What to produce >> Show each line below that contains the word "pixels", copying it in full.

Records provided >>
....................
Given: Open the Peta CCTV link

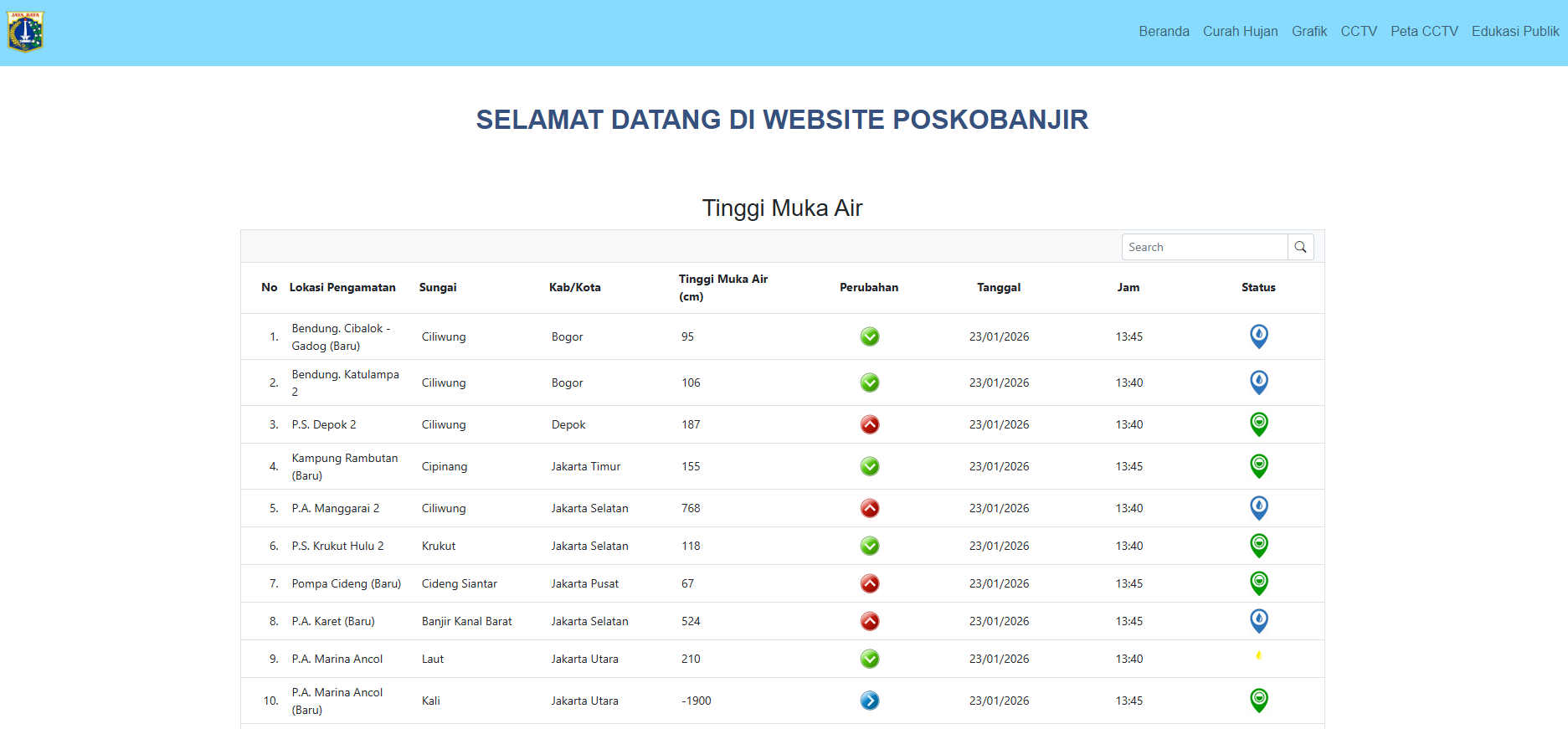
....................
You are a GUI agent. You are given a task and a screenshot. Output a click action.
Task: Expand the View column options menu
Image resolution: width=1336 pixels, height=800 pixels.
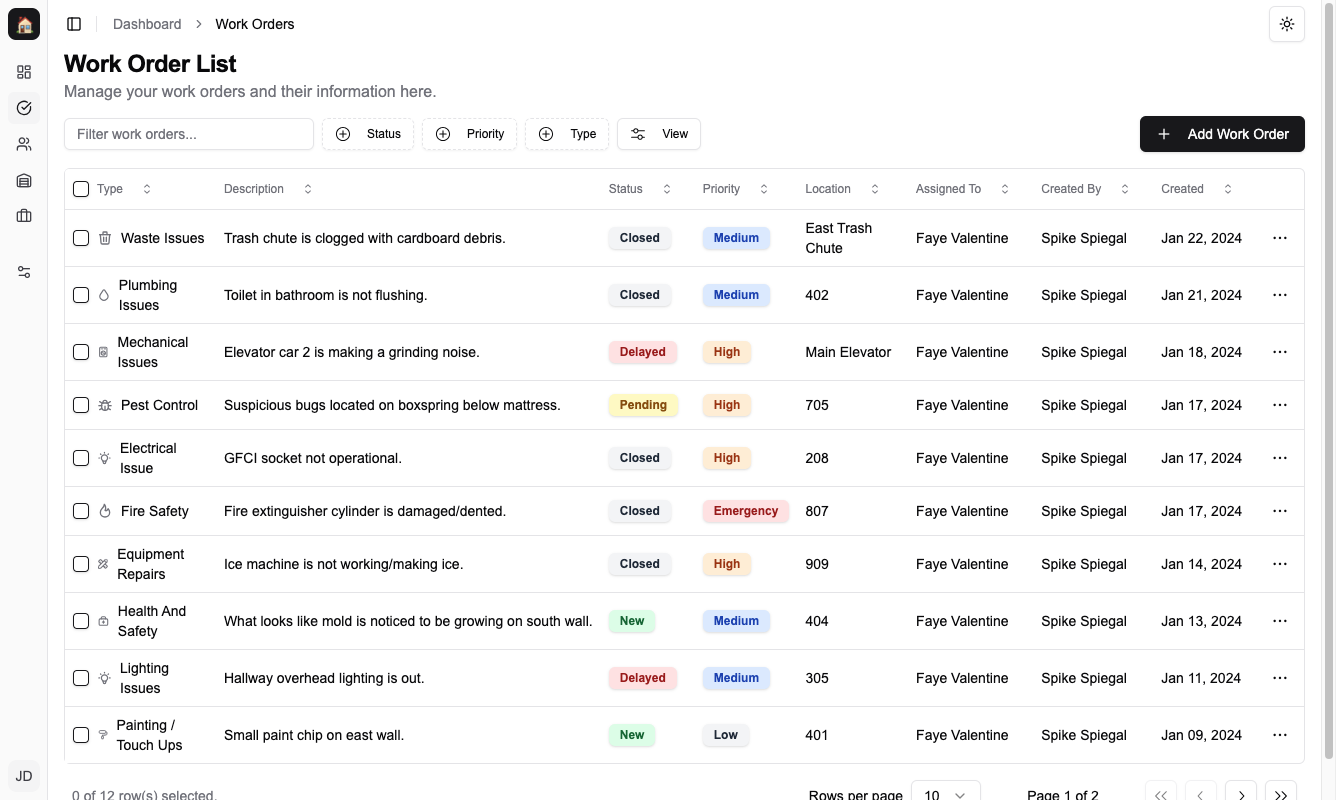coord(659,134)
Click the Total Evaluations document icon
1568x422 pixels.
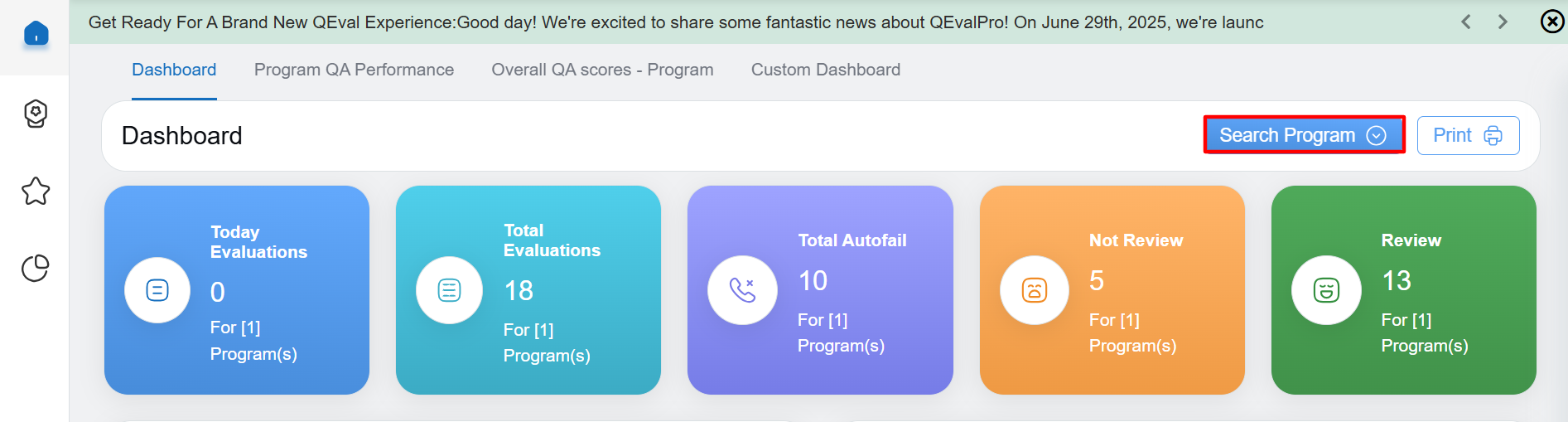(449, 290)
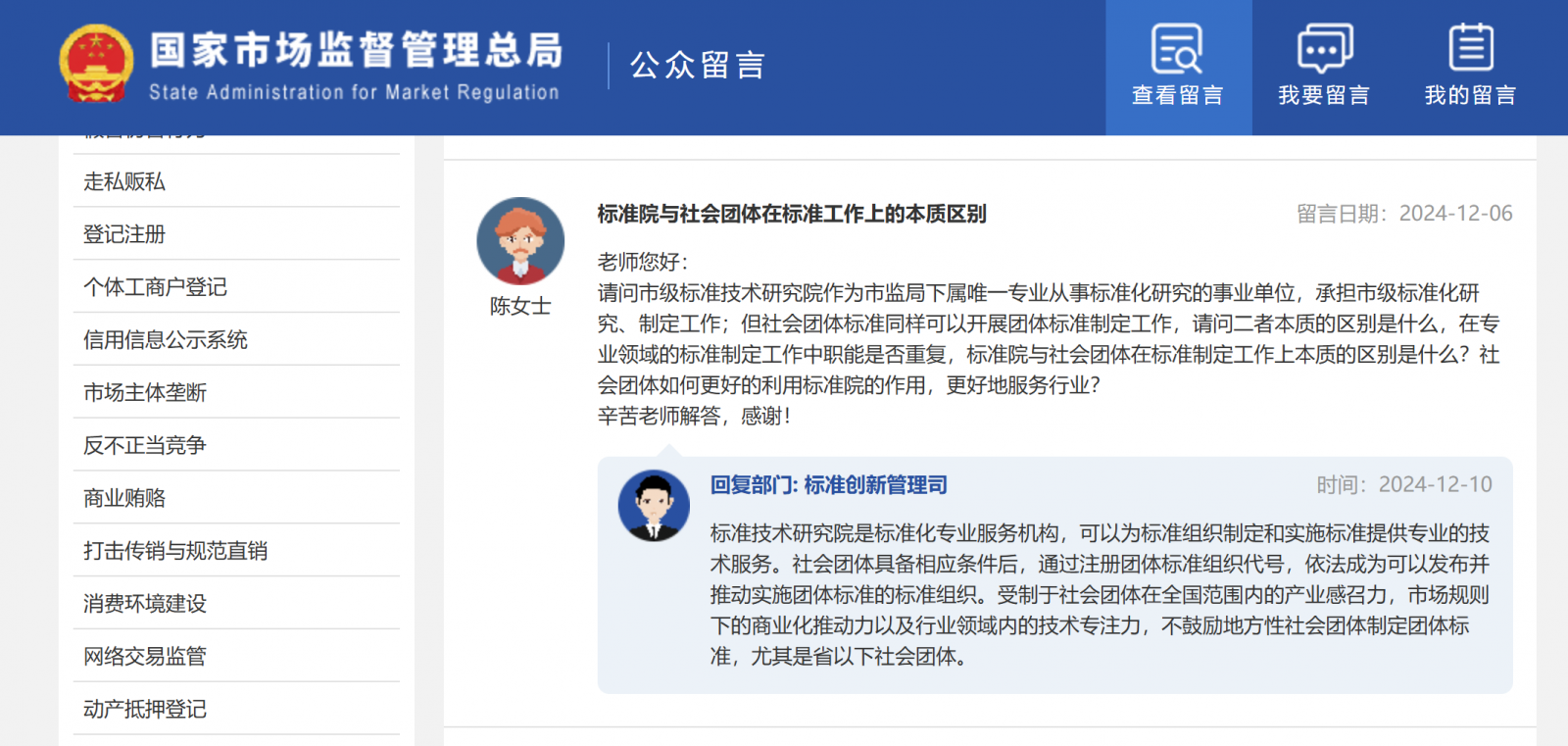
....................
The output >>
Image resolution: width=1336 pixels, height=800 pixels.
1568x422 pixels.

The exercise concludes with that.